Early treatment discontinuation occurred in both groups due to disease progression during the combination phase (n = 10 in each group) and the maintenance phase (GP2013, n = 37; rituximab, n = 25). Dose change during the combination phase (5% vs. 5%) and dose delays or interruptions (41% vs. 41%) were similar between both arms.

Overall response occurred in 87% of patients treated with GP2013 and 88% of patients treated with rituximab, for a difference between groups of –0.4% (95% CI, –5.94 to 5.14), which fell within the predefined equivalence CI interval of –12% to 12.

At data cutoff (median follow-up, 23.8 months), estimated median PFS and OS had not been reached in either treatment group. At that time, 30% of patients in the GP2013 group and 24% in the rituximab group experienced a PFS event (HR = 1.31; 95% CI, 0.97-1.78).

Twenty-three patients (7%) in the GP2013 group and 29 patients (9%) in the reference rituximab group died during the study (HR = 0.77; 95% CI, 0.45-1.33).

The researchers noted these results must be interpreted with caution, because the study was not powered to show similarity in PFS and OS.

At the end of the combination phase, 55 patients in the GP2013 group and 59 patients in the rituximab group achieved complete response (difference, –1.1%; 90% CI, –7.46 to 5.25), which further increased during the maintenance phase.

The difference in complete response between groups was 2.3% (90% CI, –8 to 3.29) at 15 months, 0.6% (90% CI, –5.59 to 6.75) at 27 months and 0.4% (90% CI, –6.61 to 5.88) at 33 months.

The clinical pharmacokinetic profile of GP2013 appeared similar to that of reference rituximab.

A similar proportion of patients in the GP2013 group and rituximab group experienced any adverse event (93% vs. 91%) and serious adverse events (23% vs. 20%).
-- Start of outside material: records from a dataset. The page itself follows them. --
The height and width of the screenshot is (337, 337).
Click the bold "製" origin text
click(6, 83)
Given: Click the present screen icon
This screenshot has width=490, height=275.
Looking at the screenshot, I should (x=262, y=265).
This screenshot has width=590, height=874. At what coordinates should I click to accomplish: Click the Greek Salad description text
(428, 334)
In the combination phase, the most common adverse events included neutropenia (26% vs. 30%), constipation (22% vs. 20%) and nausea (16% vs. 13%), and the most common grade 3 or 4 event was neutropenia (18% vs. 21%).
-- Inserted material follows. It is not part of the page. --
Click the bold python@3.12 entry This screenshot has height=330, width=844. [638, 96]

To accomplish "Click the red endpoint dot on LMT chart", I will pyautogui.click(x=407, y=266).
In the maintenance phase, the most common adverse events included neutropenia (10% vs. 6%), cough (9% vs. 6%) and upper respiratory tract infection (3% vs. 6%), and the most common grade 3 or 4 adverse event was neutropenia (7% vs. 4%).
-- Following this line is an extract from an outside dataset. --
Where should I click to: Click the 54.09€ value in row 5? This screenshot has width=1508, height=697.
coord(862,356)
In total, five patients in the GP2013 group and three patients in the reference rituximab group developed antidrug antibodies.

“Biological treatments, including monoclonal antibodies, such as rituximab, have greatly improved outcomes of several types of cancers and now form an integral part of treatment,” Jurczak and colleagues wrote. “However, access to biologicals can be limited by high treatment costs, which pose a challenge to patients, families, providers and insurers. Development and introduction of biosimilars that are similar in structure, function, immunogenicity, efficacy and safety to the reference biological agent has the potential to provide savings for health care systems, broaden patient access to biological therapies and support the sustainability of cancer care.”

Competitors to the rituximab reference product exist, such as subcutaneous rituximab and the next-generation anit-CD20 antibody obinutuzumab (Gazyva, Genentech), which is more effective than rituximab when combined with chemotherapy, Shinichi Makita, MD, PhD, and Kensei Tobinai, MD, PhD, from the department of hematology at the National Cancer Center Hospital in Tokyo, wrote in an accompanying editorial.

“However, rituximab is expected to remain an important drug in the treatment of B-cell malignancies for the time being,” they added. “Rituximab biosimilars have potential cost-saving benefits for health care, and can also improve the accessibility of rituximab-containing treatment worldwide. The results ... will certainly promote the introduction of rituximab biosimilar into daily, clinical practice in the immediate future.” – by Kristie L. Kahl

Disclosure s : Hexal, a Sandoz company, funded the study. Jurczak reports he received research funding and lecture honoraria from Sandoz. Please see the full study for a list of all other researchers’ relevant financial disclosures. Makita reports honoraria from Celgene and Chugai. Tobinai reports he has received honoraria from HUYA Bioscience International and Zenyaku Kogyo; grants and honoraria from Celgene, Chugai, Eisai, Janssen, Kyowa Hakko Kirin, Mundipharma, Ono Pharmaceutical and Takeda; and grants from AbbVie, GlaxoSmithKline and Servier.